EXERCISE PROMPT - Please give back the listing exactly as it reads.
※
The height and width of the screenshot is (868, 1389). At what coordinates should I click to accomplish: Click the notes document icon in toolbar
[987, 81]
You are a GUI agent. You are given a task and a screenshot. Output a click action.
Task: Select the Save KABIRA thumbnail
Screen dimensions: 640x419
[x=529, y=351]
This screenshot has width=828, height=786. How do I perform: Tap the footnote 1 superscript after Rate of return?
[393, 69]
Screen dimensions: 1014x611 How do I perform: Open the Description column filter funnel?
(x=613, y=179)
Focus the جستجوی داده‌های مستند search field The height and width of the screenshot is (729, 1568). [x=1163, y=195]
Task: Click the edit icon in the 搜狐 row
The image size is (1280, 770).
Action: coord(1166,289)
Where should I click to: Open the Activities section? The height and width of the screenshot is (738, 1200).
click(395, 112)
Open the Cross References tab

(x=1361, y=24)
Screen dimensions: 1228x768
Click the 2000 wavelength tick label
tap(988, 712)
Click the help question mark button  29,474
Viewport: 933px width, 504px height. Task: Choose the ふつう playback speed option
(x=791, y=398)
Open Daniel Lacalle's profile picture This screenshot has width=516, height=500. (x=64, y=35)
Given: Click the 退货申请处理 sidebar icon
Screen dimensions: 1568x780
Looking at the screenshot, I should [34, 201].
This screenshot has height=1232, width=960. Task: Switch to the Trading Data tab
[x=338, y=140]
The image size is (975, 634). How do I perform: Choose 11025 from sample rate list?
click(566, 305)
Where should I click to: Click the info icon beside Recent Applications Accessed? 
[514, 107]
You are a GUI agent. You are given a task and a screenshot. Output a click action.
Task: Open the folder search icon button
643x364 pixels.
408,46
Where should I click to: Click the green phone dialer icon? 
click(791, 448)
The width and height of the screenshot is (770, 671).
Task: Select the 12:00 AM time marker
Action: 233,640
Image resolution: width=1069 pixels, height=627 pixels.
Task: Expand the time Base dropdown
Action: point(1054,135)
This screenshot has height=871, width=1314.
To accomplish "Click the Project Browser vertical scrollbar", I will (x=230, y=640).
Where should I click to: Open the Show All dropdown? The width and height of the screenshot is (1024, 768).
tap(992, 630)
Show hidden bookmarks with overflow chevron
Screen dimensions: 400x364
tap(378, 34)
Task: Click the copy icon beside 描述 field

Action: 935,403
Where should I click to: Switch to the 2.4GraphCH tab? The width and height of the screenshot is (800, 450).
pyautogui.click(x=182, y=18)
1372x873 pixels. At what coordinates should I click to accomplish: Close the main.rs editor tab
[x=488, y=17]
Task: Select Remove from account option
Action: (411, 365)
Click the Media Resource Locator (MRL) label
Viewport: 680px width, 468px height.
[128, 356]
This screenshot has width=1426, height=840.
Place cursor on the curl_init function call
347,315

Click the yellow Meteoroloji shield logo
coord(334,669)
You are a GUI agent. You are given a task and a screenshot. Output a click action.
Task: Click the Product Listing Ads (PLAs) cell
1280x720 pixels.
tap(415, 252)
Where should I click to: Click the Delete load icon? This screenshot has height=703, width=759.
※
TASK OUTPUT -
The height and width of the screenshot is (868, 1389). At what coordinates should I click to accomplish: Click the notes document icon in toolbar
[987, 81]
You are a GUI agent. You are given a task and a screenshot. Output a click action.
Task: Select the Save KABIRA thumbnail
Screen dimensions: 640x419
[x=529, y=351]
This screenshot has width=828, height=786. How do I perform: Tap the footnote 1 superscript after Rate of return?
[393, 69]
Screen dimensions: 1014x611 How do I perform: Open the Description column filter funnel?
(x=613, y=179)
Focus the جستجوی داده‌های مستند search field The height and width of the screenshot is (729, 1568). [x=1163, y=195]
Task: Click the edit icon in the 搜狐 row
The image size is (1280, 770).
Action: coord(1166,289)
Where should I click to: Open the Activities section? The height and width of the screenshot is (738, 1200).
click(395, 112)
Open the Cross References tab

(x=1361, y=24)
Screen dimensions: 1228x768
Click the 2000 wavelength tick label
tap(988, 712)
Click the help question mark button  29,474
Viewport: 933px width, 504px height. Task: Choose the ふつう playback speed option
(x=791, y=398)
Open Daniel Lacalle's profile picture This screenshot has width=516, height=500. (x=64, y=35)
Given: Click the 退货申请处理 sidebar icon
Screen dimensions: 1568x780
Looking at the screenshot, I should [34, 201].
This screenshot has height=1232, width=960. Task: Switch to the Trading Data tab
[x=338, y=140]
The image size is (975, 634). How do I perform: Choose 11025 from sample rate list?
click(566, 305)
Where should I click to: Click the info icon beside Recent Applications Accessed? 
[514, 107]
You are a GUI agent. You are given a task and a screenshot. Output a click action.
Task: Open the folder search icon button
643x364 pixels.
408,46
Where should I click to: Click the green phone dialer icon? 
click(791, 448)
The width and height of the screenshot is (770, 671).
Task: Select the 12:00 AM time marker
Action: 233,640
Image resolution: width=1069 pixels, height=627 pixels.
Task: Expand the time Base dropdown
Action: point(1054,135)
This screenshot has height=871, width=1314.
To accomplish "Click the Project Browser vertical scrollbar", I will (x=230, y=640).
Where should I click to: Open the Show All dropdown? The width and height of the screenshot is (1024, 768).
tap(992, 630)
Show hidden bookmarks with overflow chevron
Screen dimensions: 400x364
tap(378, 34)
Task: Click the copy icon beside 描述 field

Action: 935,403
Where should I click to: Switch to the 2.4GraphCH tab? The width and height of the screenshot is (800, 450).
pyautogui.click(x=182, y=18)
1372x873 pixels. At what coordinates should I click to accomplish: Close the main.rs editor tab
[x=488, y=17]
Task: Select Remove from account option
Action: (411, 365)
Click the Media Resource Locator (MRL) label
Viewport: 680px width, 468px height.
[128, 356]
This screenshot has width=1426, height=840.
Place cursor on the curl_init function call
347,315

Click the yellow Meteoroloji shield logo
coord(334,669)
You are a GUI agent. You are given a task and a screenshot. Output a click action.
Task: Click the Product Listing Ads (PLAs) cell
1280x720 pixels.
tap(415, 252)
Where should I click to: Click the Delete load icon? This screenshot has height=703, width=759.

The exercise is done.